Step2: Find the critical points

This cubic equation \(4x^{3}-8x + 9 = 0\) is difficult to solve algebraically. We can use a graphing calculator to approximate the roots. Let \(y = 4x^{3}-8x + 9\).
By using a graphing utility, we find the approximate critical points.
Then test the intervals separated by these critical points to determine where the function is increasing and decreasing.

• Suppose the critical points are \(x_1,x_2,x_3\) (approximate values from the graphing calculator).

Test the intervals \((-\infty,x_1)\), \((x_1,x_2)\), \((x_2,x_3)\), \((x_3,\infty)\) by choosing test - points in each interval and evaluating \(f^\prime(x)\) at those test - points.

• # Answer:
• Using a graphing calculator:
• Intervals of increase and decrease and extrema can be approximated. For example, if the critical points are approximately \(x\approx - 1.6,x\approx0.8,x\approx0.8\) (after using a graphing calculator to find the roots of \(4x^{3}-8x + 9 = 0\)):
• Intervals of increase and decrease and extrema need to be determined by testing the intervals \((-\infty,-1.6)\), \((-1.6,0.8)\), \((0.8,\infty)\) with test - points and evaluating \(f^\prime(x)\) at those points. The exact values of the extrema can also be found by substituting the critical points into \(f(x)\).
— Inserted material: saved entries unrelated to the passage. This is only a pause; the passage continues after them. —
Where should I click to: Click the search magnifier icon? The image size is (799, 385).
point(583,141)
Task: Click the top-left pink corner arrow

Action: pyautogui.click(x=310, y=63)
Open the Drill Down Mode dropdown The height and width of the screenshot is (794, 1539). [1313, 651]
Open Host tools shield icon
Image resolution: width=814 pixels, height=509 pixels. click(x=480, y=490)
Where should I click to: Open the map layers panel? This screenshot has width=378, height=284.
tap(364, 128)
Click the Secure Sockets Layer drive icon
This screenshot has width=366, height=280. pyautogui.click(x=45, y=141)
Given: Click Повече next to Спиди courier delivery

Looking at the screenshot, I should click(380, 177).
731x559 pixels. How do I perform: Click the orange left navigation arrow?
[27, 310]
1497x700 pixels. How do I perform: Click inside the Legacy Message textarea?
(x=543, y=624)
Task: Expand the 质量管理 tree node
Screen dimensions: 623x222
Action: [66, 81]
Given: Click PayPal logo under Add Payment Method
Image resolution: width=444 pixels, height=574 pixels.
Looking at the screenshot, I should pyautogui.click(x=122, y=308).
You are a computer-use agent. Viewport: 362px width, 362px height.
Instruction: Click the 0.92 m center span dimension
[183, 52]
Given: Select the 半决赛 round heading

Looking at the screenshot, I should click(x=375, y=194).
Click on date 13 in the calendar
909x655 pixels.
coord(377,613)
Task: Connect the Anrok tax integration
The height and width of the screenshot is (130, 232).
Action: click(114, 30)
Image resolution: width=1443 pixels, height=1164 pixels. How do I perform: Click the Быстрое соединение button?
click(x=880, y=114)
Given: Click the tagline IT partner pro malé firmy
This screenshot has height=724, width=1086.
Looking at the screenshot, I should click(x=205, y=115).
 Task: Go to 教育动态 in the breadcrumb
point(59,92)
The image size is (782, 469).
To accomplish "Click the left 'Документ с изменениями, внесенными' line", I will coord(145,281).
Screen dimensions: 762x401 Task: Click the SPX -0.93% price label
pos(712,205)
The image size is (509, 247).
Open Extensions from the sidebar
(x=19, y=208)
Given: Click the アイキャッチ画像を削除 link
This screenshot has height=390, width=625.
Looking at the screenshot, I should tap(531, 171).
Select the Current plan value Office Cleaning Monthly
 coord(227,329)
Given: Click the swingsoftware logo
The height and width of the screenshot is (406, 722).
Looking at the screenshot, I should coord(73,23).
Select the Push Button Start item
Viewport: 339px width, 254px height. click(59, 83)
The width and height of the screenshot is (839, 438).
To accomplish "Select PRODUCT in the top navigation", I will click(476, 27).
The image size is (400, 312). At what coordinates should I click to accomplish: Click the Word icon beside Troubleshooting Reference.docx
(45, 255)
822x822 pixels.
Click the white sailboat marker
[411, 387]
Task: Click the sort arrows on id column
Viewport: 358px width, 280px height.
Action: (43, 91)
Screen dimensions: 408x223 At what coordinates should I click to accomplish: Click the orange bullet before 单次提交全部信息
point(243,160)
The general approach for all these functions is to find the derivative, find the critical points, and then test the intervals separated by the critical points to determine where the function is increasing or decreasing and to find the extrema.